Abstract

The animal and the dorsal side of five embryos of Xenopus laevis were studied in detail from the 7th to the 13th cleavage by means of time-lapse cinematography. At each cleavage the regionally ordered sequence of blastomere divisions is visible in the films as a "cleavage wave", propagating about three times slower in the dorsal than in the animal view. In the dorsal view the waves run in an animal-vegetal direction, initially with a left-to-right deviation and in later cleavages converging on the region of the future blastopore. The lengthening of cleavage cycles begins at cycle 8 on the dorsal side, just above the future blastopore.
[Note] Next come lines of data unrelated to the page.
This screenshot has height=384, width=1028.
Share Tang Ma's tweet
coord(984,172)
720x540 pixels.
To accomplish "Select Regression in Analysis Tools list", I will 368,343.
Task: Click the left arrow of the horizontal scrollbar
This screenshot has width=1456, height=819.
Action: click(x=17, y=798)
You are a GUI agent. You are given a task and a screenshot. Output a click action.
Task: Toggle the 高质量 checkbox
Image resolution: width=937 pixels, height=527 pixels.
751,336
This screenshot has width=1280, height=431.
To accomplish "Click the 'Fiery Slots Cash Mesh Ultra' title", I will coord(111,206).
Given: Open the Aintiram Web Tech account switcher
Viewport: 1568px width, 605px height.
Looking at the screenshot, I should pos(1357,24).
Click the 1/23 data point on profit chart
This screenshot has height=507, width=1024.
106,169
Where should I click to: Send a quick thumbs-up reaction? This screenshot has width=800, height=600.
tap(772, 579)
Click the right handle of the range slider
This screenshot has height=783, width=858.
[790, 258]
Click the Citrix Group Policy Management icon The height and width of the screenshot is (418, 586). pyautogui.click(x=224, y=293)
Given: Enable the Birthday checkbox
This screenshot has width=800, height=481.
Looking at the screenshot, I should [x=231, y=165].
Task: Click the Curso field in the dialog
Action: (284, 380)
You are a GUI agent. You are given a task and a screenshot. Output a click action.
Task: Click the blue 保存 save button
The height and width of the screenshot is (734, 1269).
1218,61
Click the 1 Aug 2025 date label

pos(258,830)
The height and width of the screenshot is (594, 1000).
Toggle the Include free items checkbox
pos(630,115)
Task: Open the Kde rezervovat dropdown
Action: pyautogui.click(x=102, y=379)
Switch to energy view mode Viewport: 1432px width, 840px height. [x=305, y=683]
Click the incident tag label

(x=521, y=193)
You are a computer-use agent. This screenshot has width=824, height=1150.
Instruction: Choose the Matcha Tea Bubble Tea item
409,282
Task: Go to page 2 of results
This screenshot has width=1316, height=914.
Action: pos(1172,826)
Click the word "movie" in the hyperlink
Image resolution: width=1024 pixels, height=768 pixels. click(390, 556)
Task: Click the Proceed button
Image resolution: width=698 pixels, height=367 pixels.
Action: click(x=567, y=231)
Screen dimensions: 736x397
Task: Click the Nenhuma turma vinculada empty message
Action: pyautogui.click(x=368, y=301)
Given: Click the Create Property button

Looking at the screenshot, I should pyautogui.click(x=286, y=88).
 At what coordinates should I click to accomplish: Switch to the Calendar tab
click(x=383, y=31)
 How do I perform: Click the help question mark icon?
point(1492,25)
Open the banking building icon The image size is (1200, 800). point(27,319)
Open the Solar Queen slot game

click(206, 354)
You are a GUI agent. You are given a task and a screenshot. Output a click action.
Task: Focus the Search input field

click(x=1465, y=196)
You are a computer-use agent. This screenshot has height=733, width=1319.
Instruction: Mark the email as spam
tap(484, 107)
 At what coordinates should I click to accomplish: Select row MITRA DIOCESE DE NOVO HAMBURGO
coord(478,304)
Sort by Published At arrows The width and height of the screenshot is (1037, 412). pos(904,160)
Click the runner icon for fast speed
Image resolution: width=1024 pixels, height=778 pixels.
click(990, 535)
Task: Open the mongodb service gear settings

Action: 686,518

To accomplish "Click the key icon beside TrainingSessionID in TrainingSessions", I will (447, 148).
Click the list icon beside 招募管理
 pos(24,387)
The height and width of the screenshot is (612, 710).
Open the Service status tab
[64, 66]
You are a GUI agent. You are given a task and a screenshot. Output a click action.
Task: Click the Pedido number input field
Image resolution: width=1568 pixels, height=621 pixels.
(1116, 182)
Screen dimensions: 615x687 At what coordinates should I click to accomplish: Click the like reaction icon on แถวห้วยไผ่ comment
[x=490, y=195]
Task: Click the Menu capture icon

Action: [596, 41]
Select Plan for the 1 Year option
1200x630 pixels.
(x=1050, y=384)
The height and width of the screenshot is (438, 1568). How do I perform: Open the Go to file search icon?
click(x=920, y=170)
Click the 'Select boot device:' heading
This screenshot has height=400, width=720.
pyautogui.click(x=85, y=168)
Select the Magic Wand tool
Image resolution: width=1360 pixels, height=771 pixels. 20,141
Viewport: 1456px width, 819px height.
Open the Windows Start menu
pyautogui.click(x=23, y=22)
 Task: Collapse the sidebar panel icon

From cycle 9 to 11 nearly equal lengthening occurs in each cycle at all animal-vegetal levels. In general, cycles lengthen a little more in median than in lateral sectors and a little more in right than in left sectors. Cycle 12 is longest in the sector above the future blastopore and shortest in the animal region. The results show that the initial pattern of a regionally ordered sequence of cleavage cycles of equal duration changes into a pattern of cycles of different durations as a result of gradual cycle lengthening, starting in the region just above the future blastopore and spreading in animal direction. The results are compared with data on the cleavage cycles of isolated blastomeres, and the possible relation with the induction of the mesoendoderm occurring during the stages studied is discussed.